The Orlando Magic rookie likes to play virtual hoops.
Victor Oladipo was the first member of the Orlando Magic to ever take part in the NBA All Star Saturday Night Skills Challenge. The former Indiana Hoosier came in second in the annual competition, which was part of the 63rd NBA All Star Game in New Orleans.
Before the Rising Stars game and other activities, Olapido took part in the American Express “Off the Court” Rookie Roundtable in NOLA. The exclusive event was livestreamed for fans around the world and questions were submitted via Twitter. NBA legend Rick Fox. hosted the roundtable, which also featured All Stars Michael Carter-Williams (Philadelphia 76ers), Trey Burke (Utah Jazz), and Kelly Olynyk (Boston Celtics). Olapido talks about the experience and gets into the (video) game in this exclusive interview.
What role does technology like livestreaming and Twitter play in allowing you to share the NBA All Star experience with fans?
It’s amazing. They give you an opportunity to not only interact with things like “Off the Court” but interact with the fans. It allows them to see what’s going on and experience what we’re experiencing. Technology is definitely big and it’s used a lot by our league.
When it comes to technology, what can’t you leave the house without?
Well, I got to carry my iPad, and obviously my iPhone. I need all those definitely. I probably won’t make it through whatever I’m doing.
What was it like to see yourself in NBA Live 14 and NBA 2K14?
Surreal. grew up playing that game. I always wanted to be in it. Now, to actually be in it is a crazy feeling. I’m all speechless. It was definitely a blessing and a humbling experience to be in the game.
What are your thoughts on your player ratings in the video game?
I’m actually pretty happy with what I got. I mean we got to keep working hard so it can keep going up; right? I’m just going to keep getting better and it’s just a blessing to be in the game in the first place. I’m just glad to be in it and I thank God every day that he blessed me with the opportunities that I have.
What are your thoughts on the video games utilizing real on-court data updates daily to bring the real NBA to the games?
I think it’s big. It definitely helps fans interact with us and helps them know what’s going on. It definitely helps us build our fan bases and helps us grow as players. For them to have this technology, it’s going to expand our brand and expand the league. So we’ve just got to continue to keep going in that area.
Based on the realism of today’s next gen video games, as a rookie have you ever used them to help prepare for a team you’re playing for the first time?
No, I never really used it. I never really knew that. So you just told me so. That’s interesting.

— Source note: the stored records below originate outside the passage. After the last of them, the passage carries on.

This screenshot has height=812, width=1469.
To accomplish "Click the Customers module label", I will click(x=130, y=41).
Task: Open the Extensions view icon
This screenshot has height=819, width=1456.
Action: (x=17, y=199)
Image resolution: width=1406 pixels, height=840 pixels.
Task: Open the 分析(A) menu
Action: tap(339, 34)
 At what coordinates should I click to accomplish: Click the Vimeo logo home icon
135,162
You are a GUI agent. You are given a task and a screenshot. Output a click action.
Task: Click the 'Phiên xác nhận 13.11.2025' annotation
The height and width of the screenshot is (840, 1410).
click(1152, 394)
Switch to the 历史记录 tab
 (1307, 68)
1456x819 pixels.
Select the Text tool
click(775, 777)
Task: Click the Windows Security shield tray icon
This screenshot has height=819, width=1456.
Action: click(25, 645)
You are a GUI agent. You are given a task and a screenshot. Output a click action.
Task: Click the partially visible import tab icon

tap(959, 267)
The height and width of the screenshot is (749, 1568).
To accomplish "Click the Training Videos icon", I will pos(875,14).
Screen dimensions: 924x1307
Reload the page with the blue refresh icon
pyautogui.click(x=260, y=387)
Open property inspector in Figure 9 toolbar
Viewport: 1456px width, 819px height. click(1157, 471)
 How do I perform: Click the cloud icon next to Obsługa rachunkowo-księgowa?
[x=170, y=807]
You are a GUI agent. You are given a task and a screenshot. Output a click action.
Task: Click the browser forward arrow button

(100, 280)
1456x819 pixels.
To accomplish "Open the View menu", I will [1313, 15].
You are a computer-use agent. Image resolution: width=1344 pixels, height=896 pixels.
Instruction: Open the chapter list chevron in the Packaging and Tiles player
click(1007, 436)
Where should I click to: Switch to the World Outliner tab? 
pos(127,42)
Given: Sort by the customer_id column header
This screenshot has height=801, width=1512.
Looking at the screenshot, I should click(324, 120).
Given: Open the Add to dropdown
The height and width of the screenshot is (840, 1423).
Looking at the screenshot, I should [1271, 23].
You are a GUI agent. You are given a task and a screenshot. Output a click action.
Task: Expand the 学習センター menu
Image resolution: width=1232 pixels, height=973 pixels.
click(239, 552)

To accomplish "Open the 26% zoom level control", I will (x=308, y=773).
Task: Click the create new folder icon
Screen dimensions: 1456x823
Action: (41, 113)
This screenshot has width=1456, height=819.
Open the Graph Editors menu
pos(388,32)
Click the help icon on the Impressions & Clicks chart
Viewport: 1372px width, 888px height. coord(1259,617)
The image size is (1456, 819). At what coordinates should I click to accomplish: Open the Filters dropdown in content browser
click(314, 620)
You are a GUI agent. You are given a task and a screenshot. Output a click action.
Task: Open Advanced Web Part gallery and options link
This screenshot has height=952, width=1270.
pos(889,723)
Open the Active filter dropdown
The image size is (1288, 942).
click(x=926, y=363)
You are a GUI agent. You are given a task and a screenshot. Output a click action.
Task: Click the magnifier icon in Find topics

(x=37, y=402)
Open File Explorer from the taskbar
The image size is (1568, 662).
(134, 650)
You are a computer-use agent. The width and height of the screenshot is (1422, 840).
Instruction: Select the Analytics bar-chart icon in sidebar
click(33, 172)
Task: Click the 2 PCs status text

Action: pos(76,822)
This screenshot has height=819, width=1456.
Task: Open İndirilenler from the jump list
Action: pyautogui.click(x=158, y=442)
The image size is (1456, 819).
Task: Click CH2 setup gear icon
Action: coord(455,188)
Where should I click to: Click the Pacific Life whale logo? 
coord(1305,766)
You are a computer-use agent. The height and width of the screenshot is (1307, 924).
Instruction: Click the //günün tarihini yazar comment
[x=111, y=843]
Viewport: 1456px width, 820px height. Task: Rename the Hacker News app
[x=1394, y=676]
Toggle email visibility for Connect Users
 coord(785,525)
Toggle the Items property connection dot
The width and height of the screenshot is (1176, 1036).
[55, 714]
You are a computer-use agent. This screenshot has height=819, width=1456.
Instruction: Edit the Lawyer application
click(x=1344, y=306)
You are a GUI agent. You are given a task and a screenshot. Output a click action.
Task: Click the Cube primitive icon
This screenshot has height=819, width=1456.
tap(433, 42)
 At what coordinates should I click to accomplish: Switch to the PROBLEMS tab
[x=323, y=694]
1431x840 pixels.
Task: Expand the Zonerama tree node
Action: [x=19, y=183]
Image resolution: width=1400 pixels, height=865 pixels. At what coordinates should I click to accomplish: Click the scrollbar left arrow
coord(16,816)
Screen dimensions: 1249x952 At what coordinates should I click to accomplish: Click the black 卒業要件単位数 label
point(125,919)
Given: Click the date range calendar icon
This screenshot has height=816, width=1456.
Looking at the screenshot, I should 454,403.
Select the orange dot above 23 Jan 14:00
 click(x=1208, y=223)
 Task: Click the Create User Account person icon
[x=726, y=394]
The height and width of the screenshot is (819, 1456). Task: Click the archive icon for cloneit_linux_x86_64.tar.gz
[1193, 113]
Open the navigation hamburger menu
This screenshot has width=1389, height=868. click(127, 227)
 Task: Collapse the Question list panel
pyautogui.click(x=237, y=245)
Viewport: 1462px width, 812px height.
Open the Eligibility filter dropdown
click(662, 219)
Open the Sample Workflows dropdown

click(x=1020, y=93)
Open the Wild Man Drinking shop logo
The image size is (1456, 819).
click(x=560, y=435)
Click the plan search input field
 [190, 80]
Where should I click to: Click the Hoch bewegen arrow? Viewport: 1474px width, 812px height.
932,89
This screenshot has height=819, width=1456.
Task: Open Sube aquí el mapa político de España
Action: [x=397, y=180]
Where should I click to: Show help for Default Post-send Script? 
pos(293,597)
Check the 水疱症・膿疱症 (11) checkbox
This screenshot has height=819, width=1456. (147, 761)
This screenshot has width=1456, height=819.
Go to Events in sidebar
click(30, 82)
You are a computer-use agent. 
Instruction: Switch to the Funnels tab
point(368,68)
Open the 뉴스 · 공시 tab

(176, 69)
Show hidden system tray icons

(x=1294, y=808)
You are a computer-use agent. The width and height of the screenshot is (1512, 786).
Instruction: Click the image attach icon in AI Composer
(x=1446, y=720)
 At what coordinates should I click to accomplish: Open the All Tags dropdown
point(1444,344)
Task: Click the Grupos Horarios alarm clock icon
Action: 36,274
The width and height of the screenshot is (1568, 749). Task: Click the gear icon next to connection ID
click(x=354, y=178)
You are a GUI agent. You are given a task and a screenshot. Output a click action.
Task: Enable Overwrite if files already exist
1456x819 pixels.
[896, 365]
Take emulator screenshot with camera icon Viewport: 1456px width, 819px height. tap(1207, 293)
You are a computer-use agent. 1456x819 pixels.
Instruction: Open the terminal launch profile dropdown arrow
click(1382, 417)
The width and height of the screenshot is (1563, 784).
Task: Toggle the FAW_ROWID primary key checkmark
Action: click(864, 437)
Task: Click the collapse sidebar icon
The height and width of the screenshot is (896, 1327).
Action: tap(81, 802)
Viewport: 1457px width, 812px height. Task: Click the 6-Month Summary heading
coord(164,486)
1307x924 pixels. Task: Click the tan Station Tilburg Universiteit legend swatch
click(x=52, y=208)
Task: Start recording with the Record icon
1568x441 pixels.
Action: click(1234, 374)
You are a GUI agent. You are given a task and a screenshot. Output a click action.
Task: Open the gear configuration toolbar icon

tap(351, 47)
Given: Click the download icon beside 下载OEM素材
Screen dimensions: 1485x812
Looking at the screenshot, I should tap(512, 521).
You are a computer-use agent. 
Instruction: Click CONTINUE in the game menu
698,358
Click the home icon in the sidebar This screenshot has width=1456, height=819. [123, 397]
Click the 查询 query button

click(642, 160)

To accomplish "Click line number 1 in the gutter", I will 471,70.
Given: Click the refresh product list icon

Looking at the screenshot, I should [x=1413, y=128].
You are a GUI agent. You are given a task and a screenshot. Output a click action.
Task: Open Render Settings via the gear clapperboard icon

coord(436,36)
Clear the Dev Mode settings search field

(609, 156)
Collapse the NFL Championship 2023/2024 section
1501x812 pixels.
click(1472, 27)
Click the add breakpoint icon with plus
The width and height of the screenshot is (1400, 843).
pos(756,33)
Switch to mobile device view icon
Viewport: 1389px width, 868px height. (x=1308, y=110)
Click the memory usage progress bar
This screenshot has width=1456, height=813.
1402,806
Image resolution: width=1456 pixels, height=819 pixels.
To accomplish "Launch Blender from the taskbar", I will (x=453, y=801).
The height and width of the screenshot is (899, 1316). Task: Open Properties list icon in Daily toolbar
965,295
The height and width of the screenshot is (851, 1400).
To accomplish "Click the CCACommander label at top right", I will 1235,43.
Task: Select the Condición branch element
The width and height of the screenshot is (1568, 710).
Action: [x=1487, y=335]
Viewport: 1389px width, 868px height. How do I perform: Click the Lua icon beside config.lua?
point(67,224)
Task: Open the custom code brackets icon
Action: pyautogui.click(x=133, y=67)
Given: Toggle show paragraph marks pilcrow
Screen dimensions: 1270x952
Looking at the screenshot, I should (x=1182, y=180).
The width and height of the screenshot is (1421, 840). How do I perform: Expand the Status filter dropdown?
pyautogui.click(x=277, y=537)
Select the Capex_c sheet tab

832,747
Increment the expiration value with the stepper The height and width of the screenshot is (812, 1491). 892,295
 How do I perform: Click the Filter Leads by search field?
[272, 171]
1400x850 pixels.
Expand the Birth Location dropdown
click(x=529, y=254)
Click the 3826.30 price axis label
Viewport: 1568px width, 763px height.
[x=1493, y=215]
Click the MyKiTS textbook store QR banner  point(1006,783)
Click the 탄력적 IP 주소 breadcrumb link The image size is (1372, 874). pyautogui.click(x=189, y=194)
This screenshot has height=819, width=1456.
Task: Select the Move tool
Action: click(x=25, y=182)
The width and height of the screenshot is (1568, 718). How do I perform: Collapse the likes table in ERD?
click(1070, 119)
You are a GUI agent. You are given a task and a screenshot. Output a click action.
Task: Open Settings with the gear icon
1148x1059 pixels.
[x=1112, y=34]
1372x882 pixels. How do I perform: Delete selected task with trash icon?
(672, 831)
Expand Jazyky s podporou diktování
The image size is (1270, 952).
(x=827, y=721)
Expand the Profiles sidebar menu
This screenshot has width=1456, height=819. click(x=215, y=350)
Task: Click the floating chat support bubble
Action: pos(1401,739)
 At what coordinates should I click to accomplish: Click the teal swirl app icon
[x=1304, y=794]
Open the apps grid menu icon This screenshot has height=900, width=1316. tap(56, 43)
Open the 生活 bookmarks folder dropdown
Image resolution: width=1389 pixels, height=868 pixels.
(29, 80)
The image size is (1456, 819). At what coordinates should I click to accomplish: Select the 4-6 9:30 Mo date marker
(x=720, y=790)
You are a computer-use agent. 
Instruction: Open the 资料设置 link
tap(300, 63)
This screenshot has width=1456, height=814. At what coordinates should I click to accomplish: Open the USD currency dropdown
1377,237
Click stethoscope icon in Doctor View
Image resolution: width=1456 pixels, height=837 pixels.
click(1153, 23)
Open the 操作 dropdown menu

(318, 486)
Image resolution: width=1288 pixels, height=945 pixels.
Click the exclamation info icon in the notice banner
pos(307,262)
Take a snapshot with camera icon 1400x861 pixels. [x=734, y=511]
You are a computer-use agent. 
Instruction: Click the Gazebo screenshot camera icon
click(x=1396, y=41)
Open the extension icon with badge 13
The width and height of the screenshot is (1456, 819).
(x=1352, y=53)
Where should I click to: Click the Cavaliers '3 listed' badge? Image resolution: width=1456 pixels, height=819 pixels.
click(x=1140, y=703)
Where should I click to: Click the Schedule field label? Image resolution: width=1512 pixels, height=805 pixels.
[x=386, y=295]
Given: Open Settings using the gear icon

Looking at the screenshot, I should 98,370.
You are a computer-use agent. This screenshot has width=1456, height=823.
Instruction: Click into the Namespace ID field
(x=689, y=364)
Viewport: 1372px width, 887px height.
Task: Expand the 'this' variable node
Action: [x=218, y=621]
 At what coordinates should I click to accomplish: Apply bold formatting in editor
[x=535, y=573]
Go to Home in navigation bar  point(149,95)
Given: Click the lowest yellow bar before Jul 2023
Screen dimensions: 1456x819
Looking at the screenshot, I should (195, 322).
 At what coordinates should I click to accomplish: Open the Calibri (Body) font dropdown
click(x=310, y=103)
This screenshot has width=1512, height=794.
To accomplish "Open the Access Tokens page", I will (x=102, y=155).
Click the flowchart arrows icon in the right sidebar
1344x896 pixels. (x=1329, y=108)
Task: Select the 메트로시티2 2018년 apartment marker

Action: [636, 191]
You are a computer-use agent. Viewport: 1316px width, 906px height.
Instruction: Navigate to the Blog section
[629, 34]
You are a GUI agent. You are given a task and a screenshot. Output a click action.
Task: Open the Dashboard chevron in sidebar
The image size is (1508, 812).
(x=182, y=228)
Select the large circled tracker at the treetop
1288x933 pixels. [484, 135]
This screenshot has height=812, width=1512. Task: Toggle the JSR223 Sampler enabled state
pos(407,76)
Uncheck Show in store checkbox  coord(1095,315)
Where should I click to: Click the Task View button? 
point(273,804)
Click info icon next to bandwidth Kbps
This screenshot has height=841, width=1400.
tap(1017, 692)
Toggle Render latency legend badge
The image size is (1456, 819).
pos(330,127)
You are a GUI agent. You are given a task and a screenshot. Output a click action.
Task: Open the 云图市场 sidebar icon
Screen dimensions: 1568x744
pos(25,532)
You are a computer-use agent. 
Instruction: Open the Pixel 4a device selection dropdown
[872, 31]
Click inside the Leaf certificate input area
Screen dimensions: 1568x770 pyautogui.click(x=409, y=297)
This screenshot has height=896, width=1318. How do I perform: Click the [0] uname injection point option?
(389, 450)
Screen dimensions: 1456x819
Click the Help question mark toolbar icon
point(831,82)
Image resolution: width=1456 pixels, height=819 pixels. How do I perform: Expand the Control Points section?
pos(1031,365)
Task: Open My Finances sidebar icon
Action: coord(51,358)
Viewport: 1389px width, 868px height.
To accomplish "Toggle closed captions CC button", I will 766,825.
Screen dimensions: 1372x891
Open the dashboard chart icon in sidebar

You can always use that excuse with your coach to play video games, right?
When it comes to your own video game background is there a favorite memory you can share from playing games whether it’s NBA or other video games?
The biggest memory for me was being able to play as myself for the first time. That was crazy fun. That’s my best video game memory ever.
What are your thoughts on the next gen NBA video games out now?
It’s amazing what they can do with the next generation technology. I feel like every day technology just keeps growing and they keep expanding and with the help of technology we’re able to do so many things, and we’re able to be so much more effective. As technology grows, we grow as a society.
Do you every go online and play against fans on NBA 2K?
No, I never have actually. It’s so hard to play video games now because we’re always playing. But when I get a chance to I’ll try to.
Do you ever play any other kinds of video games?
You know Call of Duty, Assassin’s Creed, and just some FIFA and Madden. I haven’t been really big on video games until lately, but when I was growing up I always found time to do it every now and then. Now that I’ve got a PS4 and Xbox One, it’s kind of hard not to play games.